Detailed Description
The invention is further illustrated by the following description of specific embodiments in conjunction with the accompanying drawings:
according to the lightweight traffic sign detection method based on response knowledge distillation, as shown in fig. 1, the method uses the Yolov5s as a reference, uses a lightweight convolutional neural network MobileNeXt to replace and reconstruct a backbone network of the model, then adopts the pre-trained Yolov5s as a teacher model, performs supervision training on the lightweight Yolov5s-MobileNeXt serving as a student model through scale-scaling-based response knowledge distillation, and simultaneously uses slice-assisted reasoning as a local offline data enhancement means to improve generalization capability and detection performance of the model, so that the lightweight detection model can learn the teacher model knowledge and has higher reasoning speed, and is deployed on unmanned vehicle-mounted equipment for practical use. The teacher model is built by pre-training on a COCO data set and performing migration learning on a traffic sign detection data set. On the other hand, the student model adopts an improved lightweight Yolov5s-MobileNeXt model. The aim of supervised training of the teacher-student model structure is to enable the student model to learn the prediction output of the teacher model as much as possible, and the best detection model is saved when the performance of the student model is converged and converted into a model which is finally deployed on the unmanned end side chip.

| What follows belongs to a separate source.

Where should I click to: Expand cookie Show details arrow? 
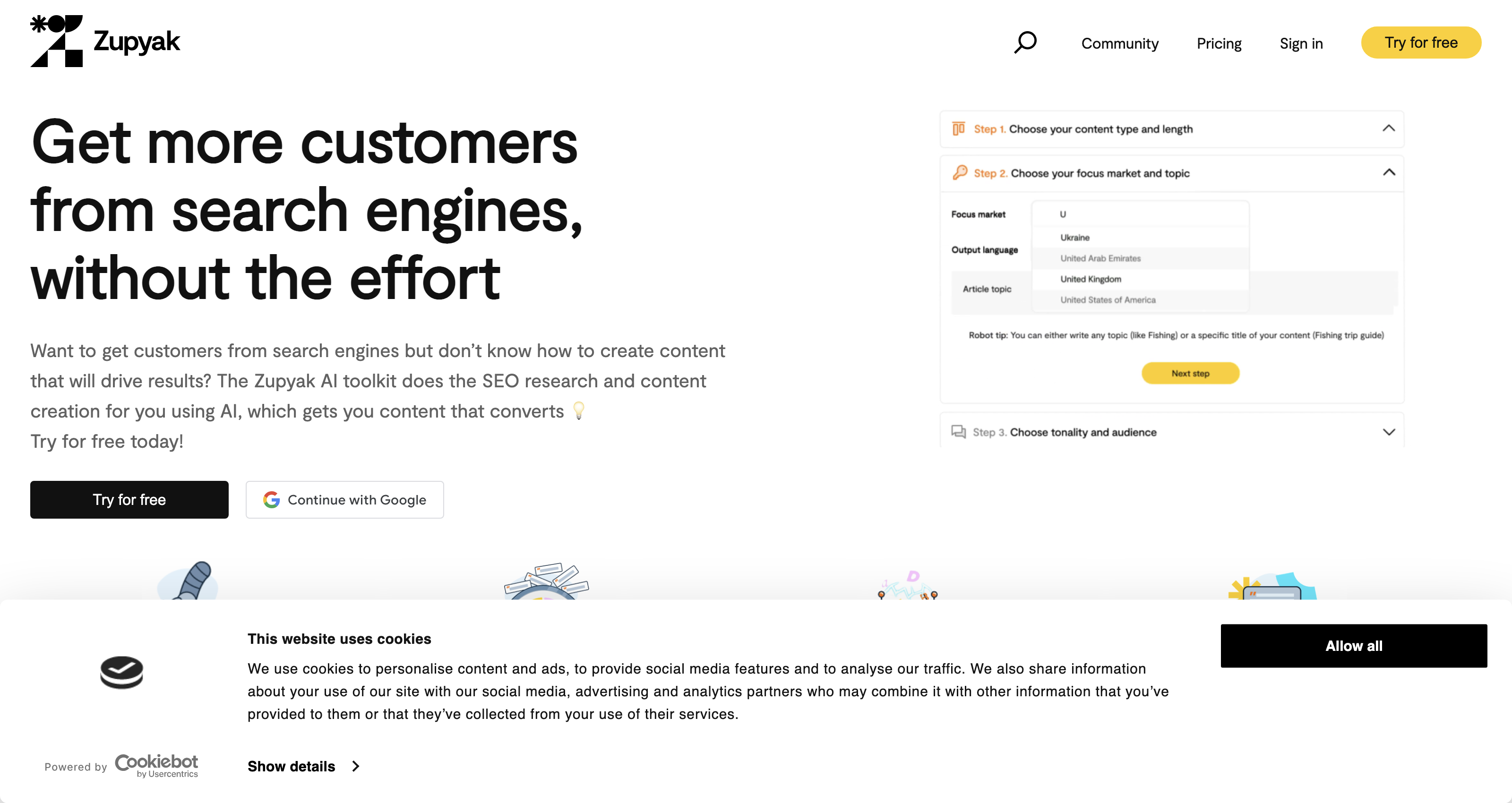(x=356, y=766)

The method specifically comprises the following steps:
step 1, constructing a traffic sign detection teacher model adopting pre-training: the detection result of the deep learning model is directly influenced by the scale of the data set, and the existing problems of tag deficiency and class imbalance of the traffic sign data set are considered, and the teacher model adopts a Yolov5s detection model which is pre-trained on the COCO data set and then performs transfer learning on the traffic sign data set. The teacher model training flow is shown in fig. 2.
Step 2, reconstructing a student model adopting a light convolutional neural network: taking Yolov5s as a reference, and using a lightweight convolutional neural network MobileNeXt to replace and reconstruct a backbone network of the model to obtain a student model Yolov5s-MobileNeXt;
generally speaking, the size of the parameters of the deep learning model directly influences the performance of the model, however, the deep learning model with huge parameter scale and superior reasoning performance cannot be deployed on equipment with limited computing and storage resources, and the deployed model has a relatively simple structure, low complexity and poor reasoning performance, and cannot meet the actual use requirements. The backbone network is used as a core component of the detection network model, and aims to extract the information of the target to be detected to obtain downsampling feature maps with different multiplying powers so as to meet the detection requirements of different scales and types of targets. The Darknet53 backbone network specially designed for the Yolov5 model from the network structure design angle is characterized in that the residual structure is formed by a large number of convolution kernels, and a large number of redundant characteristic information can be generated in traffic sign detection, so that the operation speed of the Yolov5 model on unmanned vehicle-mounted equipment with relatively limited computing resources is very slow;
the reconstruction of the Yolov5s model is realized by adopting a lightweight convolutional neural network MobileNeXt to replace a Darknet53 backbone network, and the model structure is shown in figure 3. The depth separable convolution replaces the original convolution layer to extract the characteristics, so that the network calculated amount and the parameter number are greatly reduced, and the model is more suitable for traffic sign detection requirements of unmanned vehicle-mounted equipment.
Step 3, constructing an objective scaling knowledge distillation loss function: comprehensively considering the classification loss of the teacher model, the regression of the bounding box and the confidence prediction output as the influence of the distillation soft label on the student model, and obtaining a weighted traffic sign detection distillation loss function by using an object scaling strategy with temperature softening.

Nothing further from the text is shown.